Dr Ignatius Ezeani

Hello and thanks for stopping by. I am Ignatius, a computer scientist, an AI and NLP researcher and a Senior Teaching and Research Associate with the School of Computing and Communications at Lancaster University, UK as well as a visiting Senior Lecturer at Nnamdi Azikiwe University, Nigeria.

I have a Bachelor (1st) in Computer Science, a Masters in Advanced Software Engineering, and a PhD in Natural Language Processing (NLP). I am interested in the application of NLP techniques in building resources for low-resource languages especially African languages, but my interests span other related areas like corpus linguistics, distributional semantics, information retrieval and extraction, machine learning, data science, deep neural models and general AI.

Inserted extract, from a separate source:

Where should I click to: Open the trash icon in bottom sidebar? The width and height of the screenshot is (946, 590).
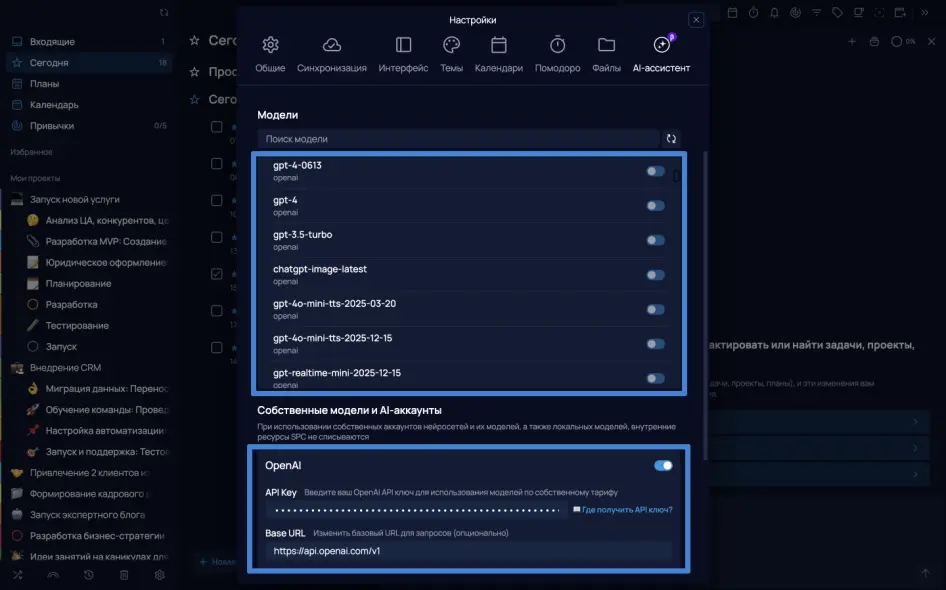pos(124,575)

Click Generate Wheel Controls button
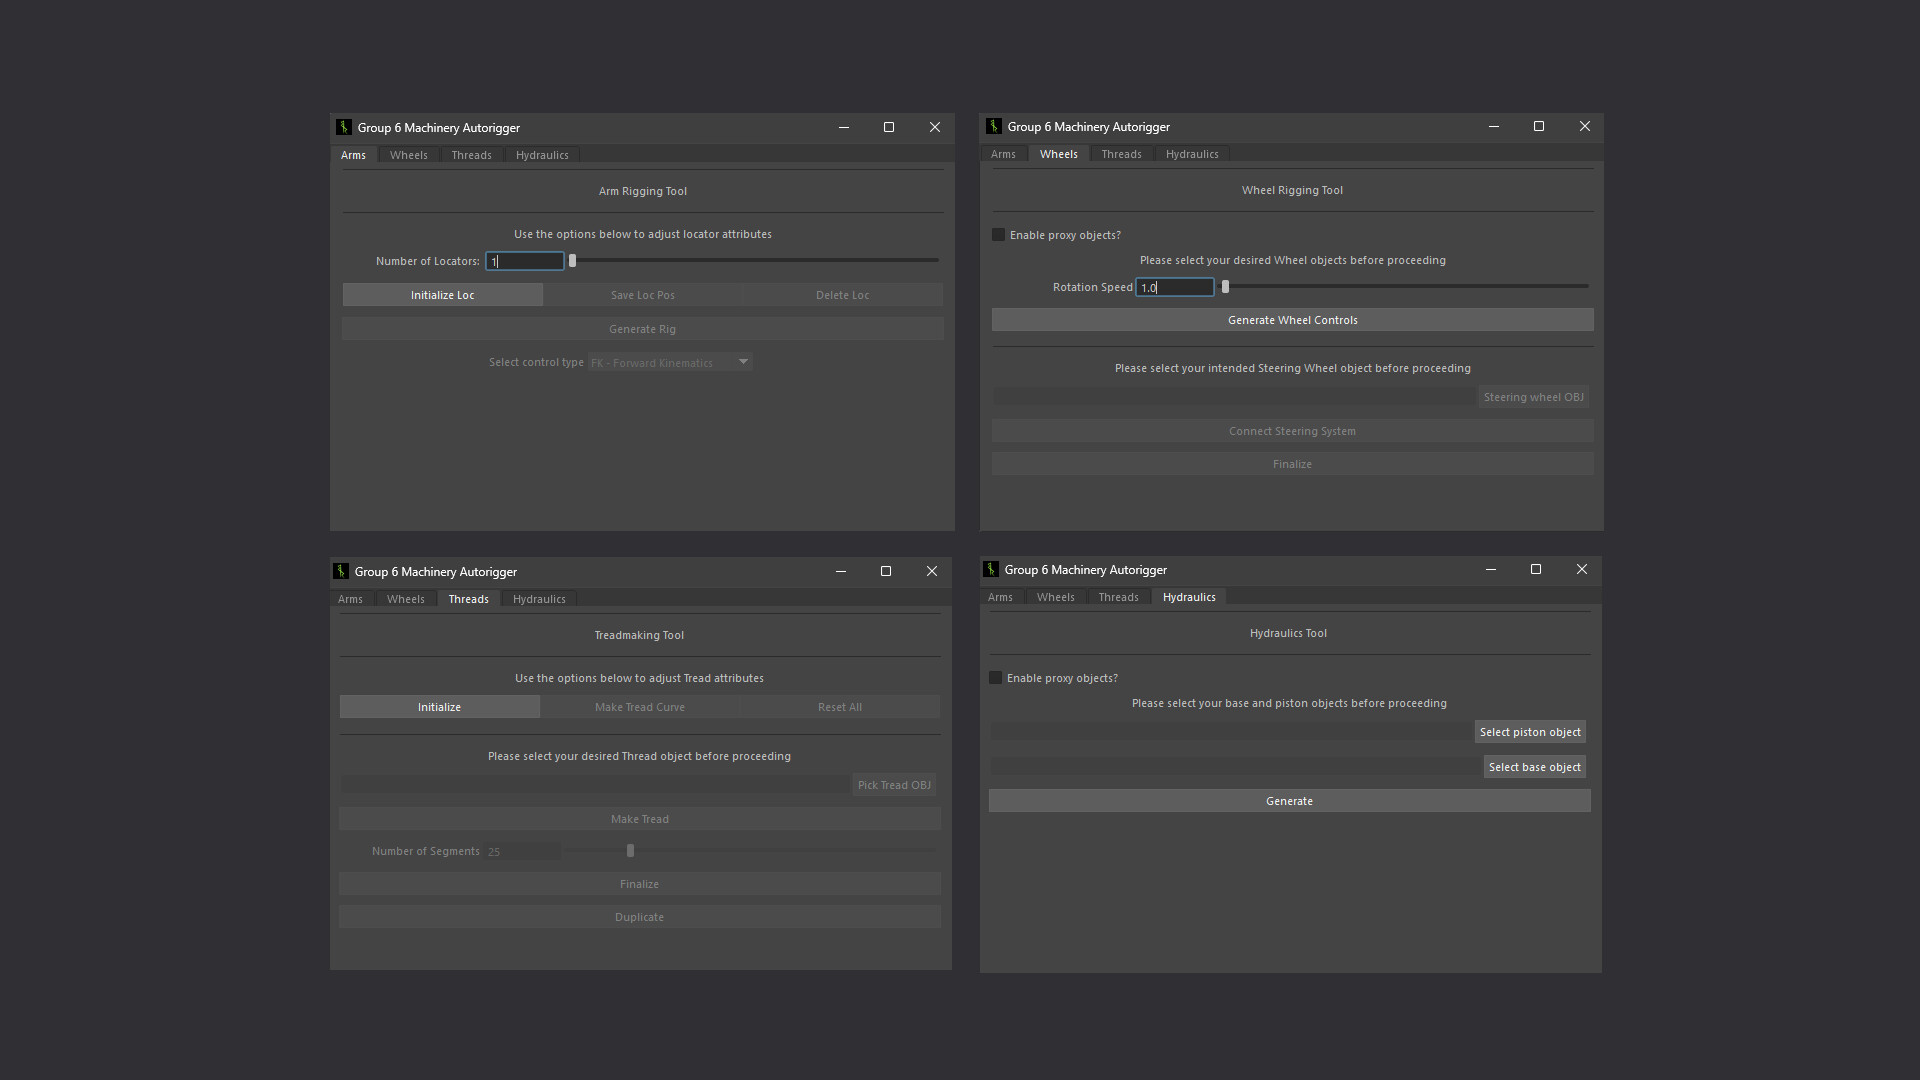[x=1292, y=320]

My current research work focuses on the efficient adaption of existing natural language processing tools and techniques to dealing with the challenges of integrating majority of the low-resource languages in a globalized world for task-oriented systems. I have contributed in building tools that support languages like Igbo and Welsh and I am currently working on other low-resource languages. You can reach me via any of the platforms shown here for a quick chat. Alternatively, you can check out the other pages on this site for my works and creative outputs.

Currently, I am the lead software developer on the £814k SBE-UKRI project trying to understand imprecise space and time in textual narratives through qualitative representations, reasoning, and visualization. Before that, I recently worked on the ongoing £80k FreeTxt project and completed the £90k Cardiff-Lancaster collaboration Welsh Text Creator project. I led the creation of the Igbo-English MT benchmark dataset, a $23k Facebook-funded project. I am part of Masakhane Initiative, the most vibrant AfricanNLP research community where I am also leading a Google-backed Question Answering dataset creation project for Igbo. For the 2nd year, I am on the Technical Advisory Panel of the Lacuna Fund granting over $1m in 2021 to fund the creation of African language datasets.